>> Start

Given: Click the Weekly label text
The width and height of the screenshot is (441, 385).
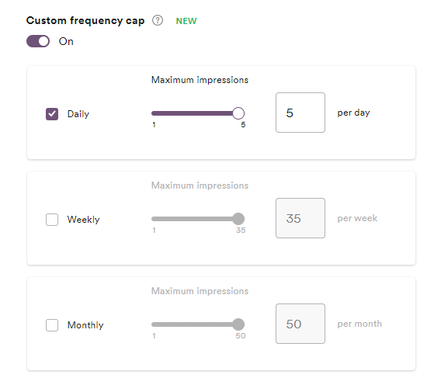Looking at the screenshot, I should [83, 220].
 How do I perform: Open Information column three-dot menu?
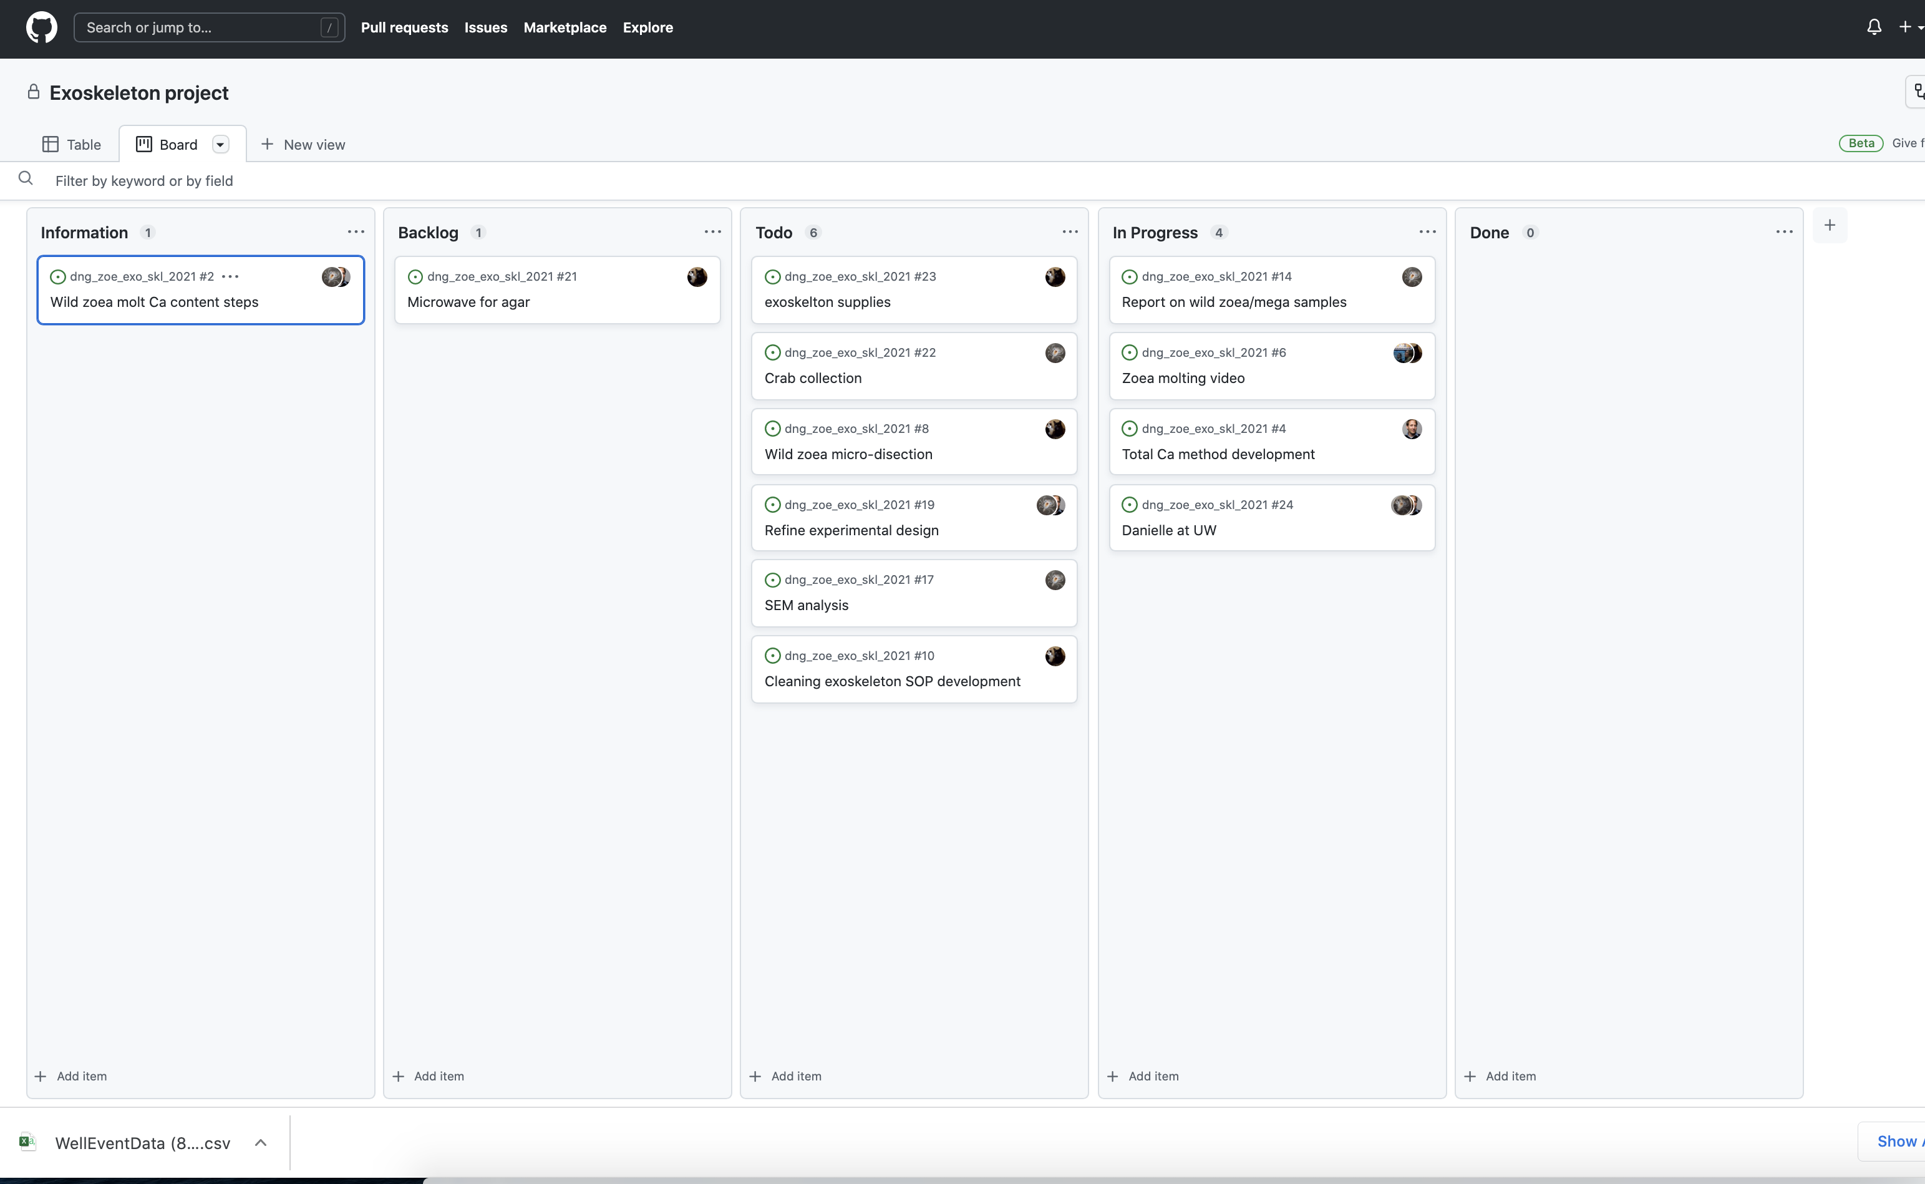pos(355,232)
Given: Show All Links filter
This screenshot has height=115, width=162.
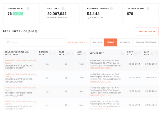Looking at the screenshot, I should pyautogui.click(x=97, y=42).
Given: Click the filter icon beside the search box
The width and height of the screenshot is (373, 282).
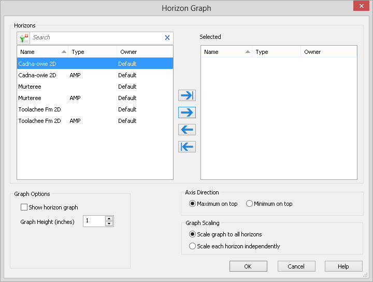Looking at the screenshot, I should pyautogui.click(x=23, y=38).
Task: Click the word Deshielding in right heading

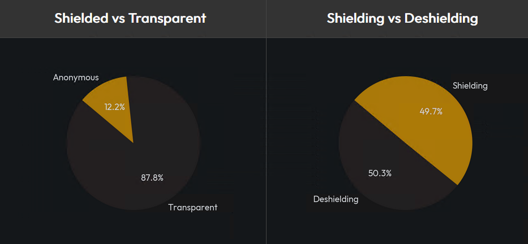Action: tap(443, 18)

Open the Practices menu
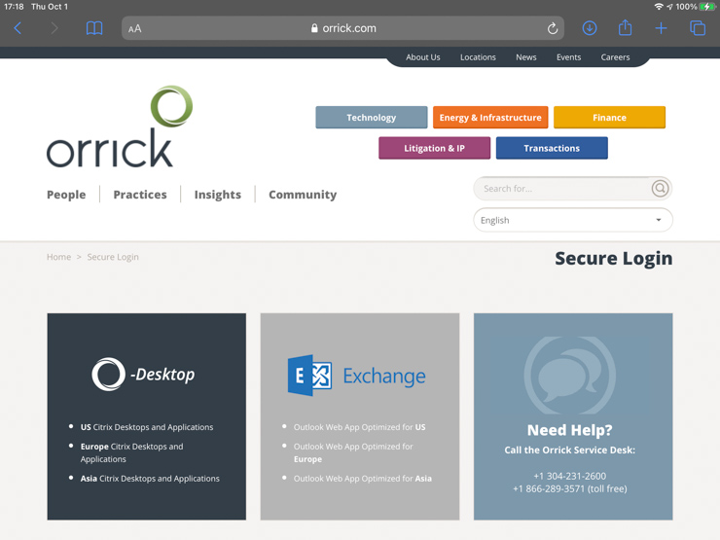coord(140,195)
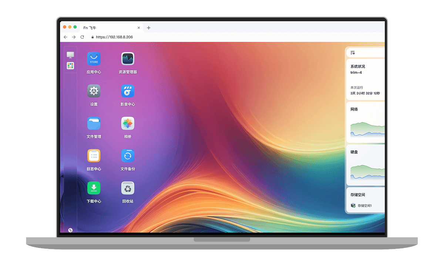Close the Fn 飞牛 tab
The height and width of the screenshot is (266, 444).
click(x=139, y=28)
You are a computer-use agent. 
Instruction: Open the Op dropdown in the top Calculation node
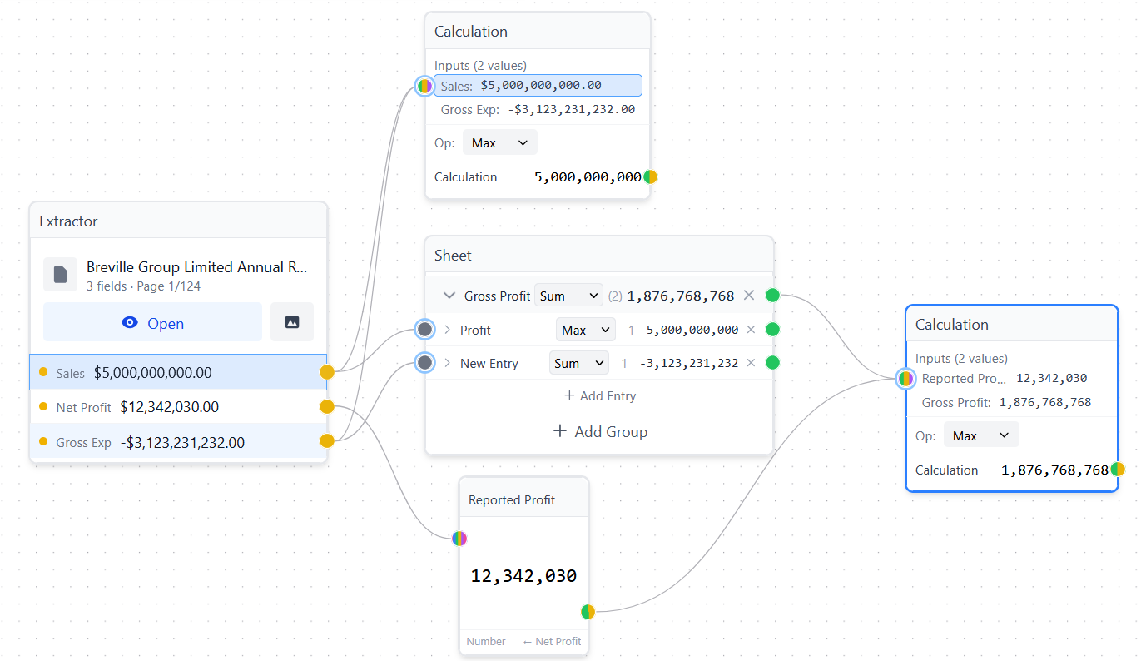[499, 142]
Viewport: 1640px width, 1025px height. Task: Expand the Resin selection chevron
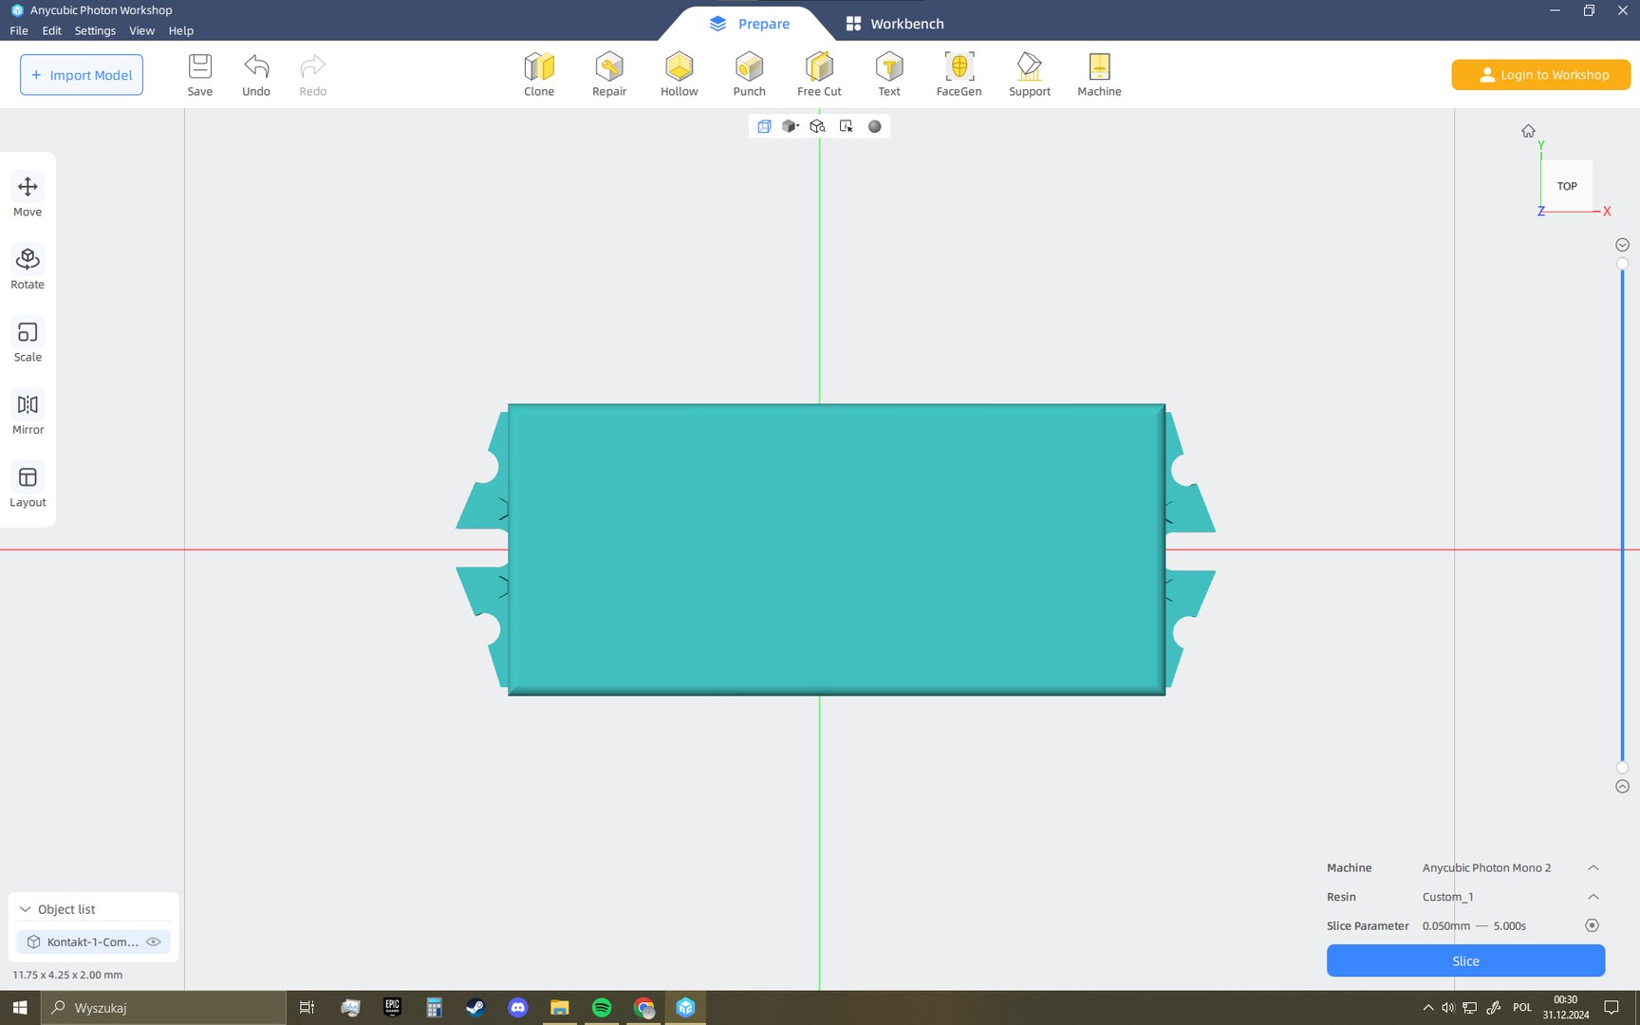(1593, 897)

>> End

**GIVEN INSTRUCTION**:
Please copy out every line of the records above, word for word, leaving out the pictures.

**REPLY**:
Given: Click the Weekly label text
The width and height of the screenshot is (441, 385).
Looking at the screenshot, I should [83, 220].
 How do I perform: Open Information column three-dot menu?
pos(355,232)
Given: Show All Links filter
This screenshot has height=115, width=162.
Looking at the screenshot, I should pyautogui.click(x=97, y=42).
Given: Click the filter icon beside the search box
The width and height of the screenshot is (373, 282).
Looking at the screenshot, I should pyautogui.click(x=23, y=38).
Task: Click the word Deshielding in right heading

Action: tap(443, 18)

Open the Practices menu
coord(140,195)
Close the Fn 飞牛 tab
The height and width of the screenshot is (266, 444).
click(x=139, y=28)
You are a computer-use agent. 
Instruction: Open the Op dropdown in the top Calculation node
[499, 142]
Viewport: 1640px width, 1025px height. Task: Expand the Resin selection chevron
(1593, 897)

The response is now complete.